== What you are asked to do ==
Copy out the passage on Southeast Asian hydropower and energy resources word for word, from its first sentence to its last.

━━━ Text segment ━━━

For Cambodia, plans are in effect to build 10 hydroelectric dams between 2010 and 2019 to add 2 GW of new capacity. Ultimately, Cambodia seeks to increase hydro’s share to 77% of its total capacity by 2030, compared to just 4% of its total 386-MW capacity in 2007.
Laos already relies on hydropower for almost all of its electric generation, but it plans to add more than 2 GW, all of it hydro, to the grid, making it a major exporter of power (mostly to China). Meanwhile, Myanmar plans to boost hydro’s share from 50% in 2007 to 98% by 2030 with 13.2 GW of new hydropower capacity in the country’s Irrawaddy River basin.
Particularly interesting is China’s financial stake in many of these mega dams. According to the World Bank, Chinese state-owned enterprises invested more than $6.1 billion between 2006 and 2011 in 2.7 GW of capacity additions in Southeast Asia—or about 46% of all hydroelectric capacity additions in Cambodia, Laos, and Myanmar—presumably because power from those facilities is slated for export to China’s energy-short southern regions.
Despite these grand ambitions, however, many planned mega dams in the region won’t come to fruition because they face the same social, environmental, and geopolitical factors afflicting similar massive hydropower projects around the world, experts point out.
Last October, Vietnam put on hold plans to build more than 420 small hydropower dams after rain-overwhelmed reservoirs caused the deaths of dozens of people. Cambodia has seen dam collapses, and in Laos, environmental protests have stalled the $3.5 billion Xayaburi dam on the Mekong River. In Myanmar’s war-torn northern Kanchin state, the Chinese-backed 6-GW Myitsone project was suspended in 2011 amid allegations of perceived corruption and a lack of transparency about the project’s social, economic, and environmental impacts. China continues to push for the project’s revival.
Fuel Supply Implications for the World at Large
Southeast Asia’s inordinate wealth in energy resources has made it an increasingly significant region of interest for the world, and particularly, for its energy-hungry neighbors China, India, Japan, and South Korea. Indonesia, for example, is the world’s biggest coal producer and, by far, the top exporter of steam coal. Vietnam was as recently as 2011 the world’s largest anthracite exporter, but it has since significantly slashed coal exports (and even began importing coal for the first time in its history) to divert shrinking output to a fleet of coal-fired power plant new builds, which are expected to raise its coal-fired capacity to 36 GW by 2020 (from 5.8 GW in 2011).

━━━ Material provided ━━━

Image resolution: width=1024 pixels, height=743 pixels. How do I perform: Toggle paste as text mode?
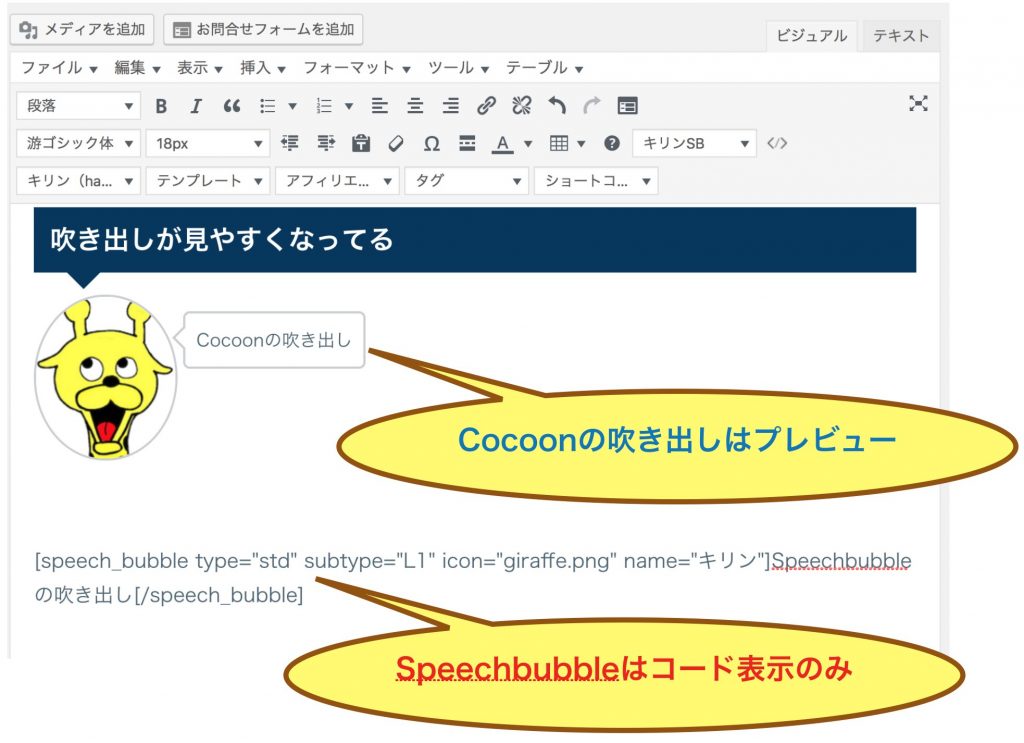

━━━

== Answer to the exercise ==
For Cambodia, plans are in effect to build 10 hydroelectric dams between 2010 and 2019 to add 2 GW of new capacity. Ultimately, Cambodia seeks to increase hydro’s share to 77% of its total capacity by 2030, compared to just 4% of its total 386-MW capacity in 2007.
Laos already relies on hydropower for almost all of its electric generation, but it plans to add more than 2 GW, all of it hydro, to the grid, making it a major exporter of power (mostly to China). Meanwhile, Myanmar plans to boost hydro’s share from 50% in 2007 to 98% by 2030 with 13.2 GW of new hydropower capacity in the country’s Irrawaddy River basin.
Particularly interesting is China’s financial stake in many of these mega dams. According to the World Bank, Chinese state-owned enterprises invested more than $6.1 billion between 2006 and 2011 in 2.7 GW of capacity additions in Southeast Asia—or about 46% of all hydroelectric capacity additions in Cambodia, Laos, and Myanmar—presumably because power from those facilities is slated for export to China’s energy-short southern regions.
Despite these grand ambitions, however, many planned mega dams in the region won’t come to fruition because they face the same social, environmental, and geopolitical factors afflicting similar massive hydropower projects around the world, experts point out.
Last October, Vietnam put on hold plans to build more than 420 small hydropower dams after rain-overwhelmed reservoirs caused the deaths of dozens of people. Cambodia has seen dam collapses, and in Laos, environmental protests have stalled the $3.5 billion Xayaburi dam on the Mekong River. In Myanmar’s war-torn northern Kanchin state, the Chinese-backed 6-GW Myitsone project was suspended in 2011 amid allegations of perceived corruption and a lack of transparency about the project’s social, economic, and environmental impacts. China continues to push for the project’s revival.
Fuel Supply Implications for the World at Large
Southeast Asia’s inordinate wealth in energy resources has made it an increasingly significant region of interest for the world, and particularly, for its energy-hungry neighbors China, India, Japan, and South Korea. Indonesia, for example, is the world’s biggest coal producer and, by far, the top exporter of steam coal. Vietnam was as recently as 2011 the world’s largest anthracite exporter, but it has since significantly slashed coal exports (and even began importing coal for the first time in its history) to divert shrinking output to a fleet of coal-fired power plant new builds, which are expected to raise its coal-fired capacity to 36 GW by 2020 (from 5.8 GW in 2011).